Critiques

Black Book

Paul Verhoeven

par Cédric Laval

Pour son retour dans sa Hollande natale, Paul Verhoeven n’a pas fait dans la facilité : Black Book est un drame historique qui explore une période largement visitée par les cinéastes de tout acabit, celle de la Seconde guerre mondiale, avec son lot d’épisodes tragiques et sa galerie d’archétypes difficile à esquiver. Nazis, juifs et résistants se croisent donc (parfois jusqu’à brouiller les pistes…) dans ce film de guerre qui lorgne du côté du thriller davantage que de la page d’histoire savamment retranscrite.
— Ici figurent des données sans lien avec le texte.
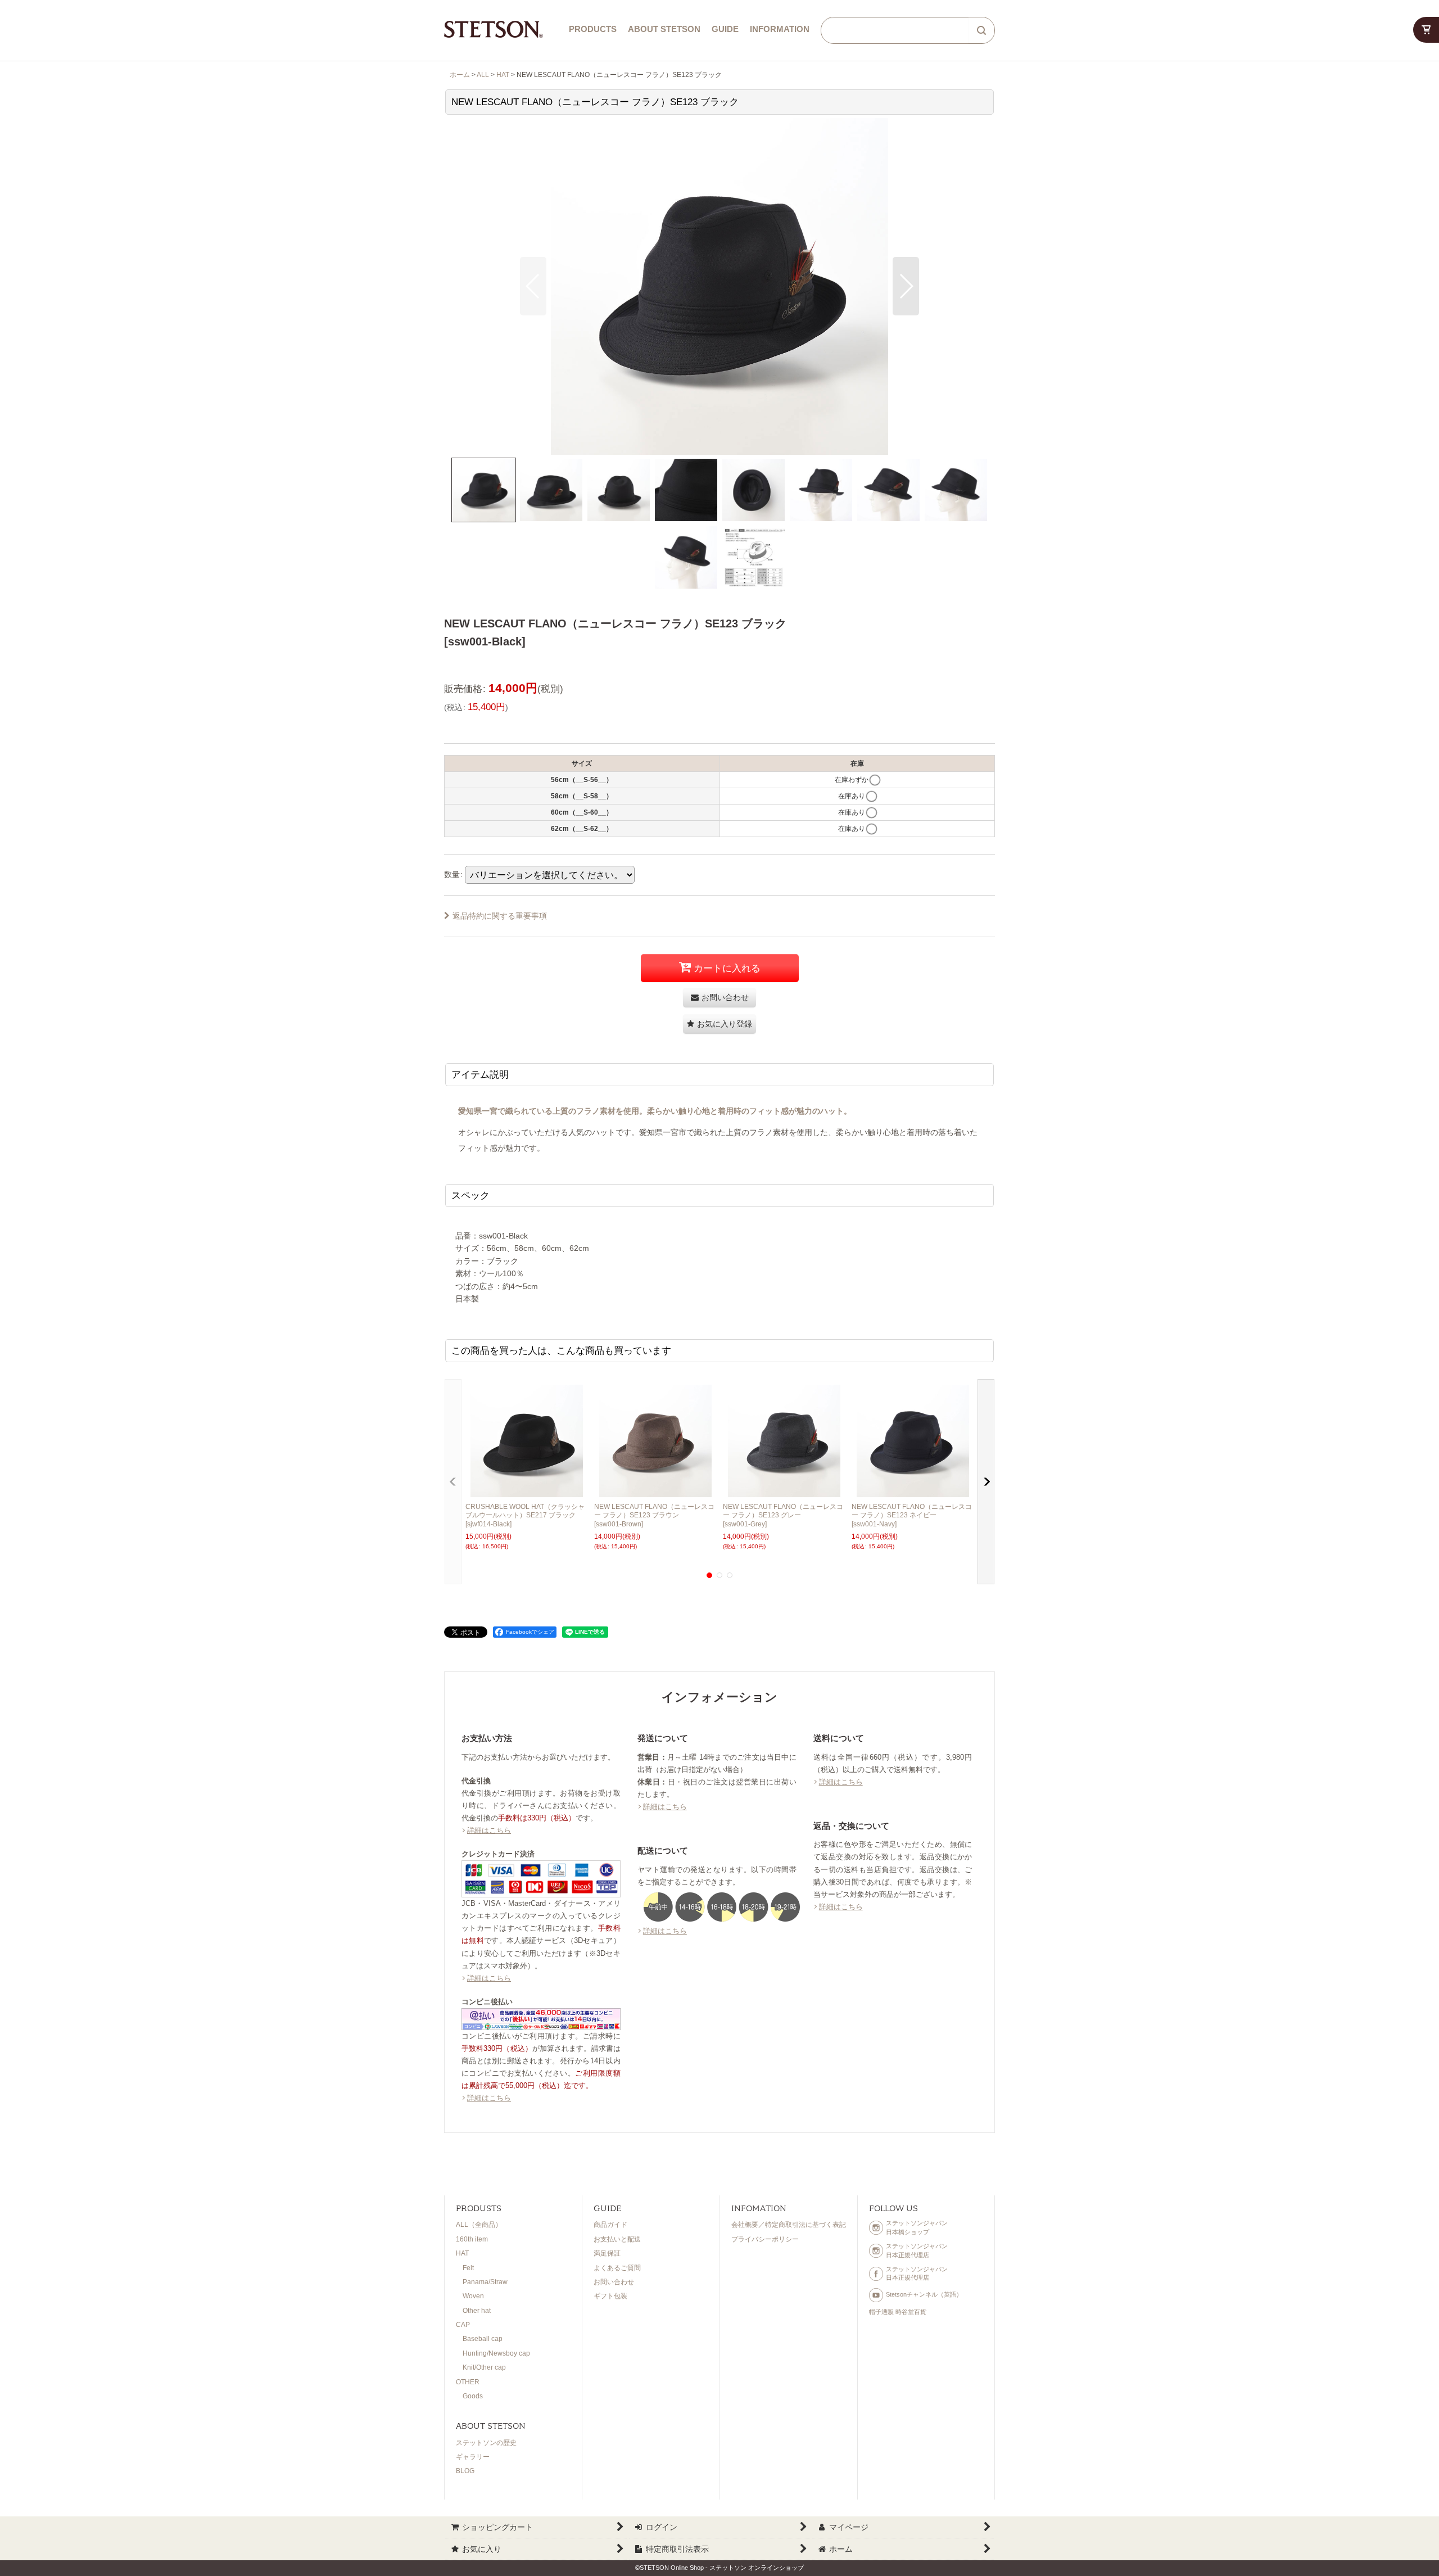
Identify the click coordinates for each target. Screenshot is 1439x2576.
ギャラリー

S’il se réclame d’un argument de vente traditionnel («basé sur une histoire vraie»…), le film n’est pas pour autant astreint à une ligne événementielle prédéterminée et se laisse porter par une énergie narrative plutôt réjouissante (les 2h25 du film passent comme lettre à la poste). L’héroïne, Rachelle Stein, a échappé par miracle à un traquenard dans lequel sa famille a été massacrée par les Allemands. La soif de vengeance lui fait prendre contact avec la résistance hollandaise, et elle sait user de son charme et de ses talents de chanteuse pour infiltrer le quartier général nazi installé à La Haye, sous le pseudonyme de Ellie de Vries. En particulier, elle parvient à séduire l’officier Müntze, non sans perdre pied dans ce piège de la séduction qu’elle a elle-même tendu… Ces quelques lignes de synopsis ne couvrent qu’une part infime des multiples rebondissements concoctés par Paul Verhoeven et Gerard Soeteman, qui tiennent le spectateur en haleine sans lui laisser le temps de faire une pause pour s’inquiéter vraiment des incohérences du scénario. Certaines scènes improbables, quelques ressorts psychologiques mal tendus, les rebondissements téléphonés par le gars des vues, pèsent comme bouchon d’écume dans le flot puissant de la narration. Mieux que cela : le scénario semble digérer ses propres incohérences jusqu’à en faire le moteur premier de cet élan qui porte le film vers un espace de jouissance où se libèrent les forces pures de la «fable».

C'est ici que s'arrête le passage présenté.